Compare vehicle prices. Once consumers learn the loan amount for which they can be approved for financing, they may check out sources such as newspapers, television, the Internet and word of mouth. Car dealerships may change their offers daily depending on the market. Many dealers are willing to negotiate if the consumer knows exactly how much they intend to spend. Although many ads offer good deals, some are too good to be true. Consumers should be realistic about prices for new cars; it would be helpful to read our page on Deceptive Car Advertising before making a final decision.
Compare financing rates. Consumers may check the Internet, call various lenders and explore opportunities in printed ads and television to see what interest rates and financing terms are available. These factors may vary widely from week to week depending on sales, the local market, and a consumer's credit. A good place to start is with a lending institution with which a consumer already has a relationship, such as a bank, credit union, or mortgage lender. Even if a consumer's credit is not perfect, an institution familiar with that consumer's history may be willing to lend money to purchase a vehicle at a reasonable interest rate.
Payment. Consumers should assess their monthly income and budget to determine how much they can afford to pay per month and the total loan amount that could be approved for financing. The Internet offers many websites which contain monthly and yearly payment calculators to assist in figuring these amounts.
Credit. It is important for consumers to see their credit reports before the dealers see their reports. Consumers may seek to influence the dealer's credit determination by taking steps to correct any inaccurate negative information. Please see our page on Credit Repair to learn how to correct inaccurate negative information.
Spot Financing. This is when the consumer takes possession of the vehicle conditioned on obtaining financing for it. The "sale" may not be final even though the dealer has congratulated the consumer on the purchase and has made verbal statements leading the consumer to believe that the proposed sale is final. During the time period (which should not exceed a reasonable amount of time) when financing is being finalized, any trade-in brought in by the consumer should not be sold, there should be no charge to the buyer if financing fails, and the dealer should refund all deposits. Spot financing is a convenience that allows consumers to take cars home before financing is approved; however, abuses of spot financing business practices can lead to problems and losses for consumers. If the consumer believes that financing has been approved at a certain interest rate, price or term, but is later told that they can only qualify for financing at a substantially higher interest rate, many consumers feel pressured into agreeing to the more expensive rate. The consumer has the choice to return the vehicle and reject the new terms, and does not have to accept the higher interest rate.

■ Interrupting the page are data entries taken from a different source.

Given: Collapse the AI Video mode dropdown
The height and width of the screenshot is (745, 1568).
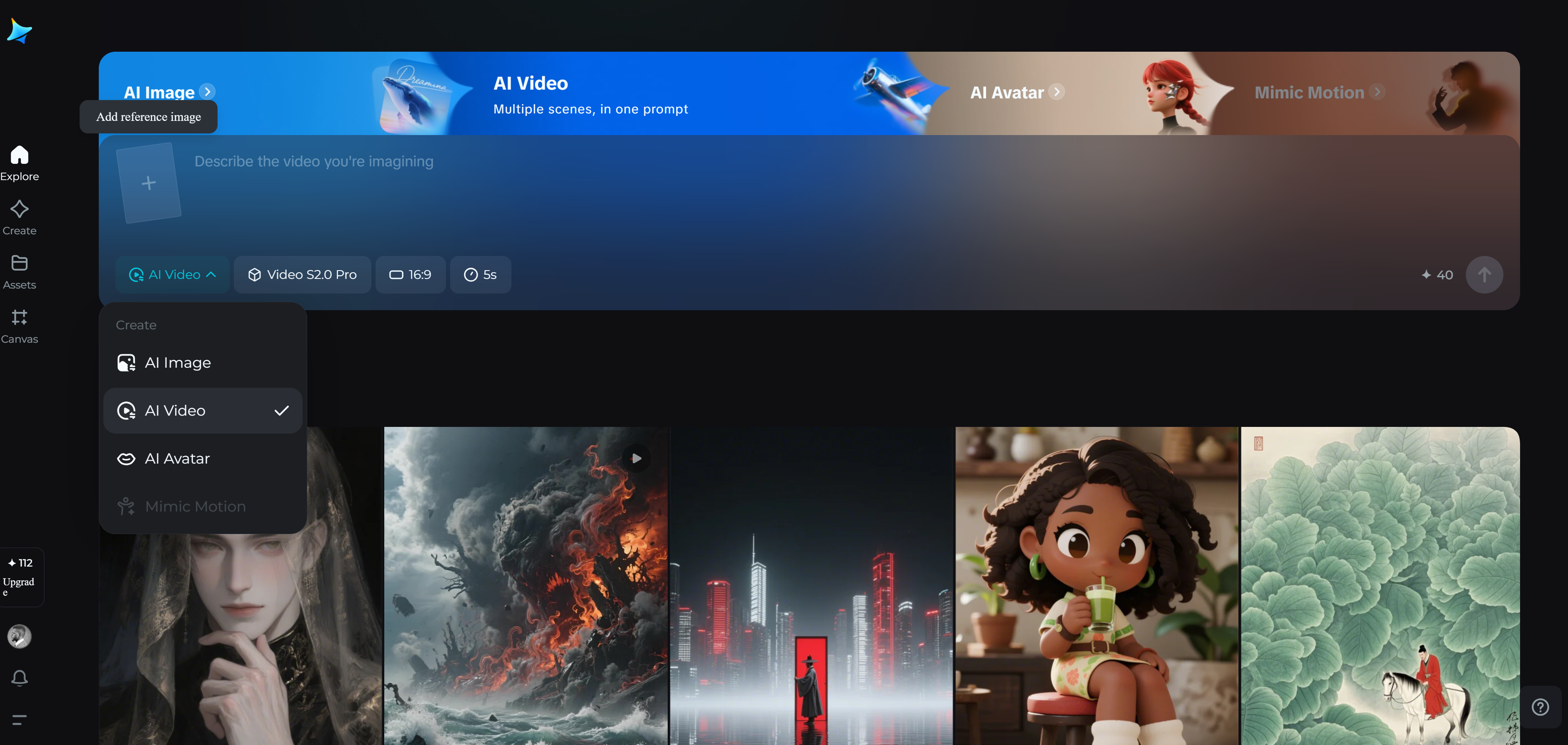Looking at the screenshot, I should click(x=172, y=274).
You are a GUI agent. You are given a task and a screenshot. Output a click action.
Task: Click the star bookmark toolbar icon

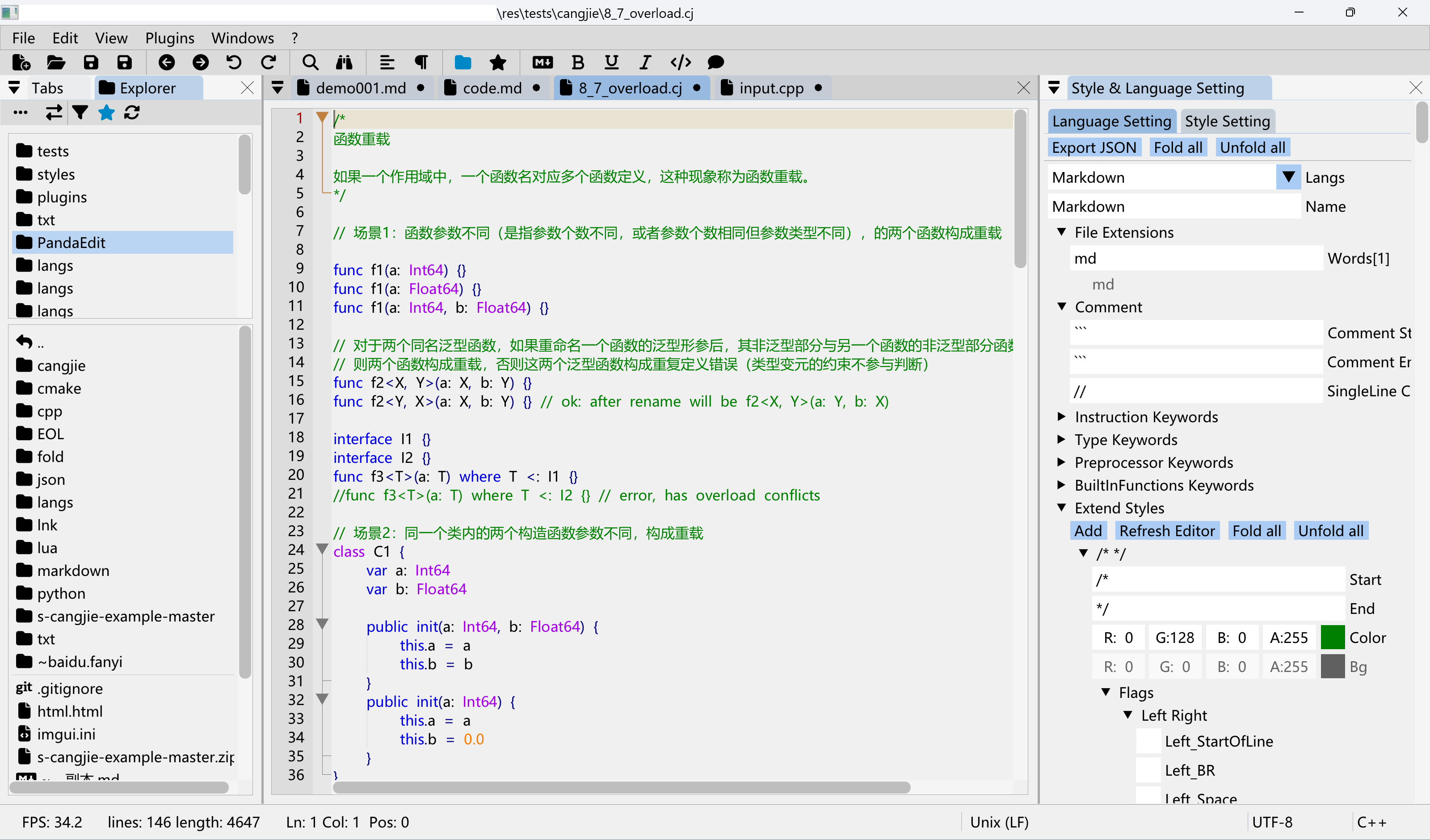pos(498,63)
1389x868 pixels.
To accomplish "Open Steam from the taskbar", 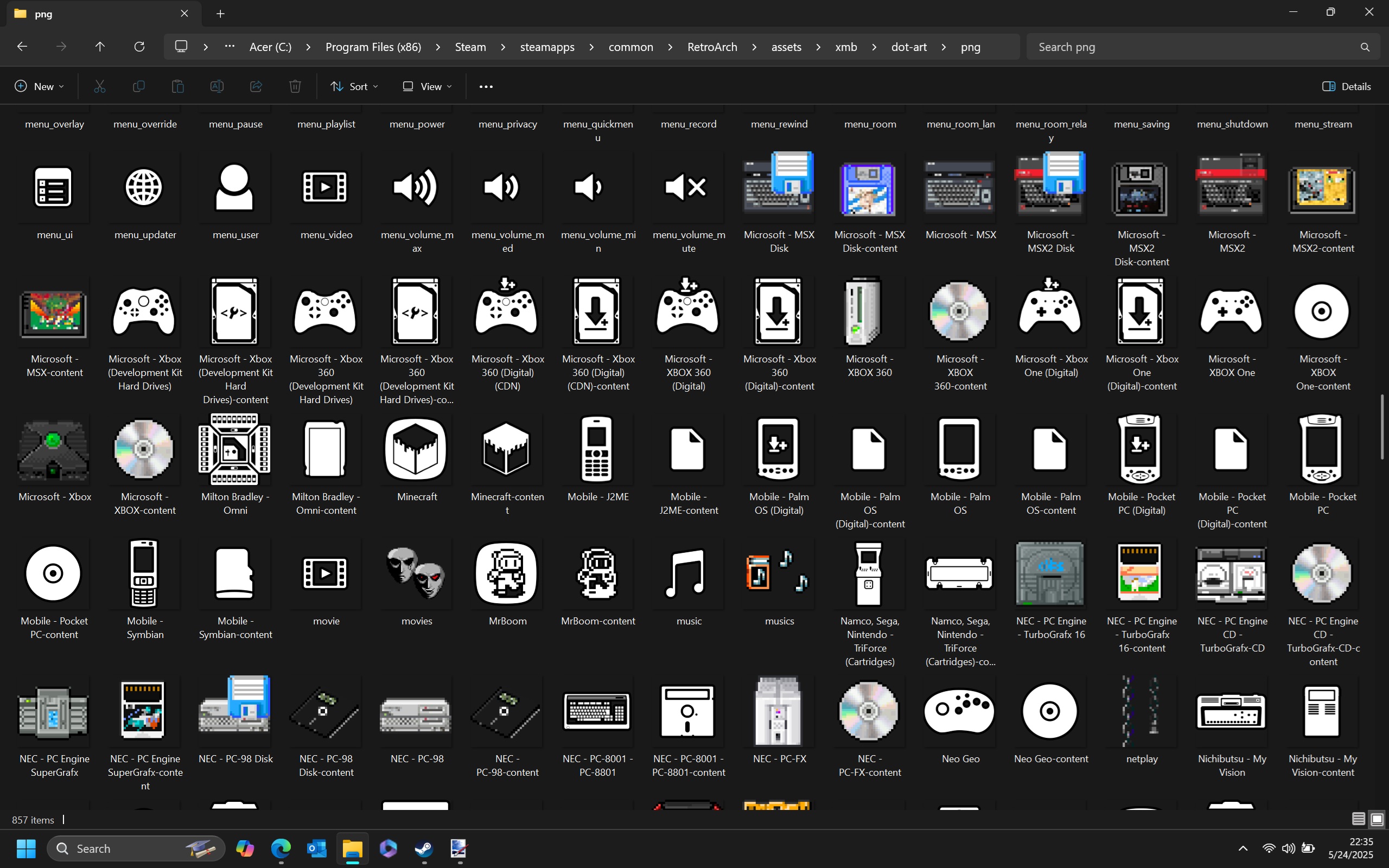I will [424, 848].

Note: Spot financing is also referred to as "spot delivery" and although the practice is legal in Tennessee, it is subject to many considerations. There should be some documentation presented to the customer which addresses these matters in some detail. The consumer should read such documentation carefully prior to signing and be clear on what responsibilities they may assume from making such agreements. Also, it is an unfair and deceptive practice for dealers to make oral statements which mislead the consumer to believe that the sale is final before financing is completely finalized.
Terms to Know:
(In general, these terms must be disclosed in writing to the buyer.)
Truth in Lending Act (TILA). This is the federal law which requires that the creditor (bank or dealer) give the consumer a written disclosure of the terms of the deal before they sign the contract.
MSRP. This stands for Manufacturer's Suggested Retail Price. It is the price at which negotiations usually begin. The dealer can sell the car for any price they believe is necessary to make a profit, sometimes far greater than the MSRP.
Credit Life Insurance. Optional insurance which pays the monthly payment if a consumer is disabled or the entire remaining balance if the consumer dies. Financing cannot be conditioned on a consumer's purchase of credit life insurance.
GAP. Guaranteed Auto Protection insurance pays any remaining amounts owed on the vehicle in the event of destruction or theft if the regular insurance will not cover it.
APR. The Annual Percentage Rate is the cost of credit for one year.
Assignee. The entity (bank, credit union, finance company) who purchases a consumer's contract from the dealer. The consumer is responsible for making payments to the assignee.